C’est donc avec cette double référence, repérage du transfert comme acte de parole, comme transfert symbolique, comme facteur thérapeutique, et la dimension imaginaire du transfert, comme obstacle, qu’il va évoquer le texte de Freud, observation sur l’amour de transfert, mais surtout lire le texte de Freud « Introduction au narcissisme » pour pouvoir construire progressivement le schéma optique.

Dans cette approche, le transfert comme acte de parole est me semble-t-il un fil conducteur posé comme indispensable même si on ne peut continuer à le suivre qu’en filigrane. Il sera mis en évidence, à propos de Dora, mais comme ayant été radicalement manqué, manqué au point d’avoir entraîné la rupture de l’analyse et donc le départ de Dora. Le point où ces deux formes de transfert se rejoignent peut être mis en évidence sous ce terme qui peut paraître énigmatique, celui d’introjection, qui est toujours nous le rappelle Lacan, introjection de la parole de l’autre. Sans doute faut-il l’écrire avec un grand A.

A propos de ce transfert symbolique ainsi introduit, dans la foulée de Fonction et champ de la parole et du langage, il me semble que l’on peut donner une nouvelle portée à ce que Lacan disait du transfert en 1951, dans son Intervention sur le transfert : « Nous croyons pourtant que le transfert a toujours le même sens d’indiquer les moments d’errance et aussi d’orientation de l’analyste, la même valeur pour nous rappeler à l’ordre de notre rôle : un non agir positif en vue de l’orthodramatisation de la subjectivité du patient ».  Mais cela sera plus aisément approché quand nous reprendrons pas à pas ce que Lacan raconte de l’histoire de Freud et de Dora.

Lacan prend la question du transfert selon les trois registres, symbolique, imaginaire et réel. Celui du réel est laissé dans l’ombre.

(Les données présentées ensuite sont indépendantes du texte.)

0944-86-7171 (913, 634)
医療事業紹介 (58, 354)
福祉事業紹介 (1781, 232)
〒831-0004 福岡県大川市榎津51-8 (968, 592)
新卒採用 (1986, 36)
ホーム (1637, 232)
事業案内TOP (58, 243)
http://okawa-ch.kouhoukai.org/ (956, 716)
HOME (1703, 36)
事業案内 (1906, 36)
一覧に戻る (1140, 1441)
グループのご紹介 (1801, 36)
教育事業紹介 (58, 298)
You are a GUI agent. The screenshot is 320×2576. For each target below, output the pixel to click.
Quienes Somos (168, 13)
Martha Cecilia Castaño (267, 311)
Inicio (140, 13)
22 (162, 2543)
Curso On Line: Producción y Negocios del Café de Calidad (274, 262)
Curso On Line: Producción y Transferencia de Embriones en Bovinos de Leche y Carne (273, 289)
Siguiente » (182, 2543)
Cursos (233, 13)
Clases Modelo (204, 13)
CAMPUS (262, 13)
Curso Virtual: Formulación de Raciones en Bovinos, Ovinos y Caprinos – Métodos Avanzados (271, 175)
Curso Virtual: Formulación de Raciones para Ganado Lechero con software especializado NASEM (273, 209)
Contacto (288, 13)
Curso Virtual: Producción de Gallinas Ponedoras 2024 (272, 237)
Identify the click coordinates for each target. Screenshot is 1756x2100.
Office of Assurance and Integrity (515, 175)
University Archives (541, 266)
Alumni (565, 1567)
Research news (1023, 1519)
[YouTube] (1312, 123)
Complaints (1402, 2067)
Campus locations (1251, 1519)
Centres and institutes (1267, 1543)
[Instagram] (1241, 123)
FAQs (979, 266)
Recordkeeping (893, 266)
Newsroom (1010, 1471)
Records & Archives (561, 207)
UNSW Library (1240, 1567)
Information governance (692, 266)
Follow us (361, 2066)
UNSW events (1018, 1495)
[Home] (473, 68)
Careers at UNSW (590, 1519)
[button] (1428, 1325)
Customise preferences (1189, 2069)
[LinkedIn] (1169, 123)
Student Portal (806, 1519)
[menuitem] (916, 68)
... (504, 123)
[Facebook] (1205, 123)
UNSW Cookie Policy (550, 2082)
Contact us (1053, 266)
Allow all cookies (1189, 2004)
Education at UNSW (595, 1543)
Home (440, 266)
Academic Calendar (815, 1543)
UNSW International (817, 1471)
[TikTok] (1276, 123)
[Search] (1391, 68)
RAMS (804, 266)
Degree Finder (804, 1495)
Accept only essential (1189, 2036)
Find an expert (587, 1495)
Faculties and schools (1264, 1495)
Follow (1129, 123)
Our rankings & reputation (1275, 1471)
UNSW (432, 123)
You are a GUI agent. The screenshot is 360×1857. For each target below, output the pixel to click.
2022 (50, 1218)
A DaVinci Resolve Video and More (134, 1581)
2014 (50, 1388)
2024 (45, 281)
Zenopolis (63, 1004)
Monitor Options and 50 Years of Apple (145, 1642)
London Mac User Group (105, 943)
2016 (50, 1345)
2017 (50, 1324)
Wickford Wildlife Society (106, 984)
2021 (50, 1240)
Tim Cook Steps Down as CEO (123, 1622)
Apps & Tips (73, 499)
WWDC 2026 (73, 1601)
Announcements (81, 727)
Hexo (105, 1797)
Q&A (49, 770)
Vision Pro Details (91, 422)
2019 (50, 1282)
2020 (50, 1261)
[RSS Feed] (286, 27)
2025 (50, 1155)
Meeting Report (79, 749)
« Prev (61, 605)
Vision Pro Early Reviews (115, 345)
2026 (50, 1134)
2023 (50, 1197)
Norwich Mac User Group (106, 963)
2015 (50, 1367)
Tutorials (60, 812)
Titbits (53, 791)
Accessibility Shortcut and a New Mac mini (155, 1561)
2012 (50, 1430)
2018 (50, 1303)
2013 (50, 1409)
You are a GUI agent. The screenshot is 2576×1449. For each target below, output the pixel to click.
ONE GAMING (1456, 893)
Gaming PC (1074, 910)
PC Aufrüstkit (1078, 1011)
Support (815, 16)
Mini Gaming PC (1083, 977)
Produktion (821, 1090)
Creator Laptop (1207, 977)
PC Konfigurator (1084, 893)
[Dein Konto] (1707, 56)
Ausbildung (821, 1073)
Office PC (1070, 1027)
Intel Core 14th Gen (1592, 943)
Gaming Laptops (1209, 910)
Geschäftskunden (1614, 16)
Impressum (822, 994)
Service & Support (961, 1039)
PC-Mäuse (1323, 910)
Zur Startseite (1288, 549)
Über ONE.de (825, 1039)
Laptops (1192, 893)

Je me risquerai bien à dire que c’est la présence de l’analyste, au point d’acmé de la résistance, qui en donne la dimension.  J’ai trouvé cette référence au transfert comme acte de parole dans la séance du 17 mars 1954 des Ecrits techniques . Elle se trouve p. 127 dans l’édition du seuil.



Un commentaire sur “Le transfert comme acte de parole”

  1. nathanael dit :

    bonjour

    une question?

    par ou pas à propos de cette phrase,je cite: ce qui ne peut pas être remémoré est mis en acte pas le transfert .
    autre chose,le transfert symbolique,la parole de l’analysant vers son analyste,la symbolisation: le voir comme son pere par ex,mais alors le transfert imaginaire,c’est la reminiscence?